** Begin **

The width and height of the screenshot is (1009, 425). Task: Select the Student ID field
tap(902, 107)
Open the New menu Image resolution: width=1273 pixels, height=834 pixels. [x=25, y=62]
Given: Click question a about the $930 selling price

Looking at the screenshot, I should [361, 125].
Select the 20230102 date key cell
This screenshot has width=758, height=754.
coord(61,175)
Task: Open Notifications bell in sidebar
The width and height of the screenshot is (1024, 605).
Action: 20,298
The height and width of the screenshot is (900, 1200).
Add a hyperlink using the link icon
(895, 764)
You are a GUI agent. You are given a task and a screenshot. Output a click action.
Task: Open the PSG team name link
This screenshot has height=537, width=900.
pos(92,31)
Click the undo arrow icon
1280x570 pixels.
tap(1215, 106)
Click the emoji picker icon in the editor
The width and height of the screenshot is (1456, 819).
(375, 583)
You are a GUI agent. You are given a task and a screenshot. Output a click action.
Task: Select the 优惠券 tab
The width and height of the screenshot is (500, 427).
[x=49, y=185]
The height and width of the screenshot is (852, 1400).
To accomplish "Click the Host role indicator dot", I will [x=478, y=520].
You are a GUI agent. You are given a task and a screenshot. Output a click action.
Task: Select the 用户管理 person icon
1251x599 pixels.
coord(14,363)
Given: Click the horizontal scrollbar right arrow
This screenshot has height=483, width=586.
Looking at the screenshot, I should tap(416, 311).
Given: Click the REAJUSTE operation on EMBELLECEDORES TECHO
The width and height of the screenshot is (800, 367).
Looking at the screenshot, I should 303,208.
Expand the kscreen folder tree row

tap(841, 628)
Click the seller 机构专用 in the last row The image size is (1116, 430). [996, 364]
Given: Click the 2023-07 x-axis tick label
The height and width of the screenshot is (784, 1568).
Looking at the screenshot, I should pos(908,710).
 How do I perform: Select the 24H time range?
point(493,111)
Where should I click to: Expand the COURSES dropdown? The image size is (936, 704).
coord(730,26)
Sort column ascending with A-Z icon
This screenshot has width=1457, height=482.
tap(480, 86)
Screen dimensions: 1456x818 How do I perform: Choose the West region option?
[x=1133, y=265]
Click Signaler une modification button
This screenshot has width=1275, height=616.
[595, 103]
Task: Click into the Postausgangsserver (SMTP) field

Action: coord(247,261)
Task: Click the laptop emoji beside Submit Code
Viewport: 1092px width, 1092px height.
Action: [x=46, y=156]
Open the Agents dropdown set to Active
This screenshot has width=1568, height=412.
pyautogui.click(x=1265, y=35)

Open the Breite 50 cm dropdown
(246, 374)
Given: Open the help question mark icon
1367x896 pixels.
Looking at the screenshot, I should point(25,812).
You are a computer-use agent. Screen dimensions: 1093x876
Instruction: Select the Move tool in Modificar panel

** End **

Task details: Can you output every line of the items above as a JSON list of strings, one string per line, with blank lines left out?

The output:
[
  "The width and height of the screenshot is (1009, 425). Task: Select the Student ID field",
  "tap(902, 107)",
  "Open the New menu Image resolution: width=1273 pixels, height=834 pixels. [x=25, y=62]",
  "Given: Click question a about the $930 selling price",
  "Looking at the screenshot, I should [361, 125].",
  "Select the 20230102 date key cell",
  "This screenshot has width=758, height=754.",
  "coord(61,175)",
  "Task: Open Notifications bell in sidebar",
  "The width and height of the screenshot is (1024, 605).",
  "Action: 20,298",
  "The height and width of the screenshot is (900, 1200).",
  "Add a hyperlink using the link icon",
  "(895, 764)",
  "You are a GUI agent. You are given a task and a screenshot. Output a click action.",
  "Task: Open the PSG team name link",
  "This screenshot has height=537, width=900.",
  "pos(92,31)",
  "Click the undo arrow icon",
  "1280x570 pixels.",
  "tap(1215, 106)",
  "Click the emoji picker icon in the editor",
  "The width and height of the screenshot is (1456, 819).",
  "(375, 583)",
  "You are a GUI agent. You are given a task and a screenshot. Output a click action.",
  "Task: Select the 优惠券 tab",
  "The width and height of the screenshot is (500, 427).",
  "[x=49, y=185]",
  "The height and width of the screenshot is (852, 1400).",
  "To accomplish \"Click the Host role indicator dot\", I will [x=478, y=520].",
  "You are a GUI agent. You are given a task and a screenshot. Output a click action.",
  "Task: Select the 用户管理 person icon",
  "1251x599 pixels.",
  "coord(14,363)",
  "Given: Click the horizontal scrollbar right arrow",
  "This screenshot has height=483, width=586.",
  "Looking at the screenshot, I should tap(416, 311).",
  "Given: Click the REAJUSTE operation on EMBELLECEDORES TECHO",
  "The width and height of the screenshot is (800, 367).",
  "Looking at the screenshot, I should 303,208.",
  "Expand the kscreen folder tree row",
  "tap(841, 628)",
  "Click the seller 机构专用 in the last row The image size is (1116, 430). [996, 364]",
  "Given: Click the 2023-07 x-axis tick label",
  "The height and width of the screenshot is (784, 1568).",
  "Looking at the screenshot, I should pos(908,710).",
  " How do I perform: Select the 24H time range?",
  "point(493,111)",
  "Where should I click to: Expand the COURSES dropdown? The image size is (936, 704).",
  "coord(730,26)",
  "Sort column ascending with A-Z icon",
  "This screenshot has width=1457, height=482.",
  "tap(480, 86)",
  "Screen dimensions: 1456x818 How do I perform: Choose the West region option?",
  "[x=1133, y=265]",
  "Click Signaler une modification button",
  "This screenshot has width=1275, height=616.",
  "[595, 103]",
  "Task: Click into the Postausgangsserver (SMTP) field",
  "Action: coord(247,261)",
  "Task: Click the laptop emoji beside Submit Code",
  "Viewport: 1092px width, 1092px height.",
  "Action: [x=46, y=156]",
  "Open the Agents dropdown set to Active",
  "This screenshot has width=1568, height=412.",
  "pyautogui.click(x=1265, y=35)",
  "Open the Breite 50 cm dropdown",
  "(246, 374)",
  "Given: Open the help question mark icon",
  "1367x896 pixels.",
  "Looking at the screenshot, I should point(25,812).",
  "You are a computer-use agent. Screen dimensions: 1093x876",
  "Instruction: Select the Move tool in Modificar panel"
]